I have been through the official guidance and nobody seems to have considered spouses living separately in their own homes. So, were either of you to sell your respective property and claim it was your primary residence, HMRC might well ask for proof.

It would want to check whether this was your "factual main residence" – where you're registered to vote and with a GP, where you work, where you have your furniture and personal belongings, the address you put on personal letters and on your tax return.

In your case, I suppose HMRC might look at where you choose to spend time together as a kind of tiebreaker. Do you visit your husband in the country or does he visit you in town?

I know that doesn't really answer your question but I'm not sure that it can be answered satisfactorily. What I can say is that not nominating a main residence would probably mean months of correspondence with HMRC and nice chunky fees for your accountant and solicitor. 

 

  • Gift Without Reservation and Potentially Exempt Transfer (PET) - 12 February 2010

My wife and I are tenants in common of a house valued at £700,000. We want to hand it over to our daughter and son-in-law while continuing to live there. However, the gift with reservation of benefit would entail paying them rent of £20,000 a year, which we cannot afford. Equally, they would like to live with us but the resultant inheritance tax bill might force them to sell when we die.

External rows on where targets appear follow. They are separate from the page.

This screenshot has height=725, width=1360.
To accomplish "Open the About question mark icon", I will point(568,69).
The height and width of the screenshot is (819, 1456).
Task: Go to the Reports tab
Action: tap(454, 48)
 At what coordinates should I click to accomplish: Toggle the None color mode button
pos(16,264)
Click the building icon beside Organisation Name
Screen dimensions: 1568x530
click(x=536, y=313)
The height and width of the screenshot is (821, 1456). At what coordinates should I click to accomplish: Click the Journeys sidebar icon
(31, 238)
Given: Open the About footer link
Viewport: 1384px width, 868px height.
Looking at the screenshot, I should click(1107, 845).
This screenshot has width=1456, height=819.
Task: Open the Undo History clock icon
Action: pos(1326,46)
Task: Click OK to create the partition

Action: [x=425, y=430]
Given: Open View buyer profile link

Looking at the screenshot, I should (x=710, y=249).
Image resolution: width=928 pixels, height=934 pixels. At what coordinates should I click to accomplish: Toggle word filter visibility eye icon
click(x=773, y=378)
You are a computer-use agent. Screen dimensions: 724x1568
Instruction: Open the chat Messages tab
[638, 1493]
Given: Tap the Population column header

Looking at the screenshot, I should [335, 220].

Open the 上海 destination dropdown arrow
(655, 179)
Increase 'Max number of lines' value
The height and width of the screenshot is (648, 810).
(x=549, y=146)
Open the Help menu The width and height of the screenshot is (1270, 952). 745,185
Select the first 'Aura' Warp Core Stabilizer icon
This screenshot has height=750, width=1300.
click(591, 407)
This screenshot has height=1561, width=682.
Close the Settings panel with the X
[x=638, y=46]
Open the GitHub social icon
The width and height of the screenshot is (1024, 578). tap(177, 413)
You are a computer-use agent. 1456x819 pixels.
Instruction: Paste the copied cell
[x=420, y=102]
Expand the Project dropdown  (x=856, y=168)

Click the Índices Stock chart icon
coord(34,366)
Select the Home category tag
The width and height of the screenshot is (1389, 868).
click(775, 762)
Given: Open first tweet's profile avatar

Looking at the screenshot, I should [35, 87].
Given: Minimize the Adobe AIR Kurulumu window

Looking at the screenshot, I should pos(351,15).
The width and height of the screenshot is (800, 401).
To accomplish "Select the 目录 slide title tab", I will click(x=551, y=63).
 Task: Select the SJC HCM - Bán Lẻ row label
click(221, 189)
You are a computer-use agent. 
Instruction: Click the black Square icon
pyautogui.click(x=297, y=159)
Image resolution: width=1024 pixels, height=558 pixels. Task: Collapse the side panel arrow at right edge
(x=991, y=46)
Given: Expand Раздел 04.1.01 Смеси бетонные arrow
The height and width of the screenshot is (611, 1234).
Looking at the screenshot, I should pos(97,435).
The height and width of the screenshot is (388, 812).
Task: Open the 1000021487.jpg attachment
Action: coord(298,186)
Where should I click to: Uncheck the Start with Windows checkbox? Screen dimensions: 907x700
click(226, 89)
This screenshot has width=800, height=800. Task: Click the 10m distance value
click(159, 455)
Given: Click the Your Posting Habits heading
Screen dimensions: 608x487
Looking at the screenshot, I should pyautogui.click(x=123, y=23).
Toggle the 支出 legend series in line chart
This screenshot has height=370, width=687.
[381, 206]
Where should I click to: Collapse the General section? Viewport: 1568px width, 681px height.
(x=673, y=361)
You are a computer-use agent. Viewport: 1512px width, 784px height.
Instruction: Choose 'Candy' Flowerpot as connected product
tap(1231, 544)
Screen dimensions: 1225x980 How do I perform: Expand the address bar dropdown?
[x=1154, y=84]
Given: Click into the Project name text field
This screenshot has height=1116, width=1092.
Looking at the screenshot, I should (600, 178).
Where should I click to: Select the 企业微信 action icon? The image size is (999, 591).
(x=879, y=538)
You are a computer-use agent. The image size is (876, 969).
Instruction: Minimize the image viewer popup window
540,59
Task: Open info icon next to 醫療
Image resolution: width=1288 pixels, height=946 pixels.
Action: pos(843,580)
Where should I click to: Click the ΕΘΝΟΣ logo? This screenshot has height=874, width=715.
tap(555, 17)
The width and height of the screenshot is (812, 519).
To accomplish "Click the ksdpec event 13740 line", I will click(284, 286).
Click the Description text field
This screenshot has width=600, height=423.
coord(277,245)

Is there a way we can reduce the costs by creating a self-contained annex for ourselves (it would have to be part of the building to avoid problems with covenants)? We can reasonably expect one of us to survive for seven years from the gift.

Maggie Fleming writes:

There is a much easier way to reduce your inheritance tax liability and remain living in your home without falling foul of either the reservation of benefit rules or the pre-owned assets tax. As your daughter and son-in-law are happy to move in with you, you can take advantage of a little known exemption from the reservation of benefit rules.

You and your wife would each gift an undivided share of the house to your daughter and her husband, and they would live there with you. This would be treated as a gift without reservation provided that you and your wife do not receive any benefit. So be careful that they do not pay more than their share of household expenses or fund alterations to the property. Indeed, to be on the safe side, it may be better if you and your wife pick up the bulk of the bills.

Like any other gift to an individual, this is a Potentially Exempt Transfer (PET) and will fall out of your estates provided you both survive for seven years. HM Revenue & Customs is generally happy where up to 50 per cent of the property is gifted in this way but may question a larger proportion. Most Inheritance Tax specialists believe HMRC to be wrong on this point and that giving a larger proportion to the children (say 90 per cent) will work. But the gift of even a half share would reduce your estates by £350,000.